# Small steam shower



## MarkJames (Nov 25, 2012)

I am considering taking on a steam shower build that would be my first, and am researching info and tips. The bathroom was demo'd and effectively job abandoned by another contractor with endless promises to return, but that's another story...:whistling Total footprint will be approx 9 x 12

This bath will likely have a contemporary look. In their archy "dream" renderings, One side of room calls for a 3x4 steam shower, plus a 6' soaking tub. No designer involved yet, so project cost not even ball-parked from what I can see. Does this sound like a steam shower build or a kit? Nobody is sure. Seems kind of small and costly for a build, but I haven't priced one out yet. Trying to assemble rough figures to see if this job is worth pursuing. 

Any thoughts appreciated.


----------



## Xtrememtnbiker (Jun 9, 2013)

Was there supposed to be a dollar amount in your post somewhere?


----------



## MarkJames (Nov 25, 2012)

Xtrememtnbiker said:


> Was there supposed to be a dollar amount in your post somewhere?

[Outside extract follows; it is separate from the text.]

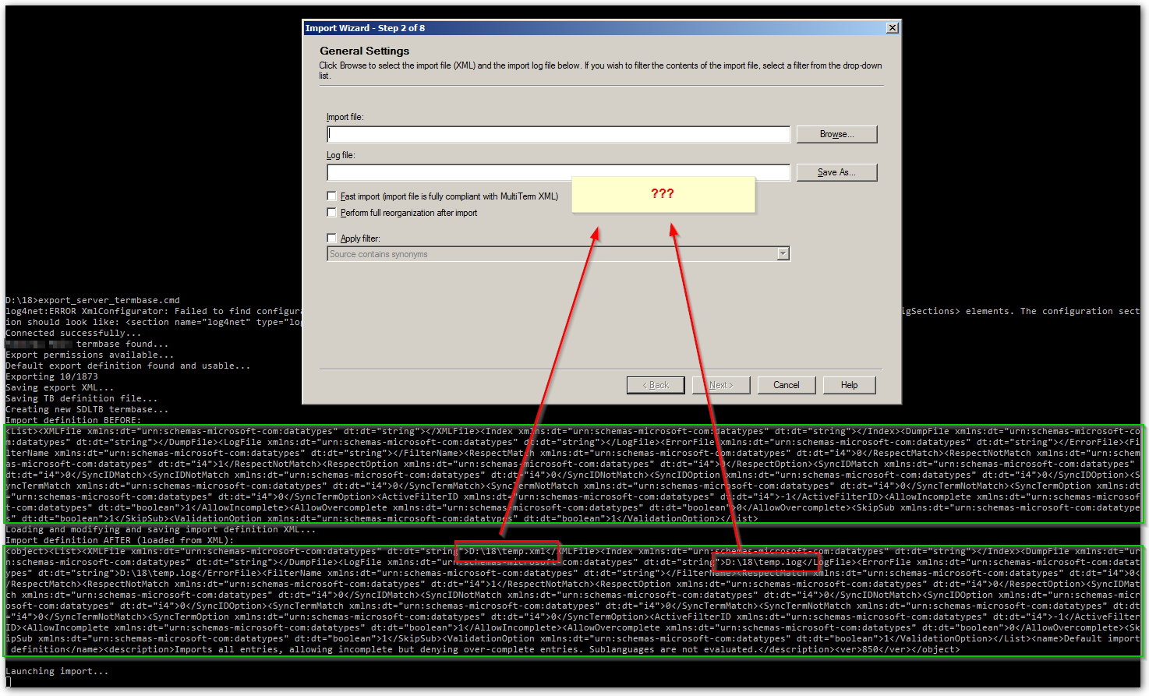Click the 'Launching import...' console line
The height and width of the screenshot is (696, 1149).
[x=57, y=671]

Sorry about that. Initially there was a number, but I figured on getting flack and would then have to go into the total scope. It's less the number (I know the project budget/range) than the size of this steam shower on paper and that my sum of the parts on my "napkin number" comes out higher than the budget.

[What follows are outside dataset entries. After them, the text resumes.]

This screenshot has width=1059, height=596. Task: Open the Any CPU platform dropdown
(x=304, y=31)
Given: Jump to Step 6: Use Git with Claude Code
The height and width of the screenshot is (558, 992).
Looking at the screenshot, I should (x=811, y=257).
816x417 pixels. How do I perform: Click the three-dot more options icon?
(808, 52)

I guess I'm trying to confirm whether the kits would be a big dollar saver vs. a custom build. I think the answer is yes.


----------



## fast fred (Sep 26, 2008)

I do alot of steam showers, the low end is about 12k and the high end is over 20k

This is what I normally do:

typical poured pan shower construction with liner, 12 inches up on the sides, kohler drain, 1/2 dura rock, mud and tape all the joints, redgard 

I like amerec steam units the best, make sure you have an additional drain plumbed for the unit, plus you need 220 elec w a seperate circuit

Install tile, we use ceg epoxy grout from custom building products

I silicone every penetration made in the shower walls 

things to consider
3x4 steam shower is kind of small
we recommend a bench of some sort, they make a lot of nice folding ones now
also if the customer is "older" I'd put a grab bar in
we always go with a custom shower door framless 3/8 glass runs around 2k
you will need a really high cfm fart fan, to suck the steam out of the bathroom


----------



## Steam and Sauna (Oct 8, 2018)

*Steam shower design & build*

I'm sure this project is completed, but I wanted to post a reply. Steam showers and saunas are our specialty, and we've done thousands of them. This sounds like a fairly typical steam shower installation, which, while not a kit, can be a fairly simple process. 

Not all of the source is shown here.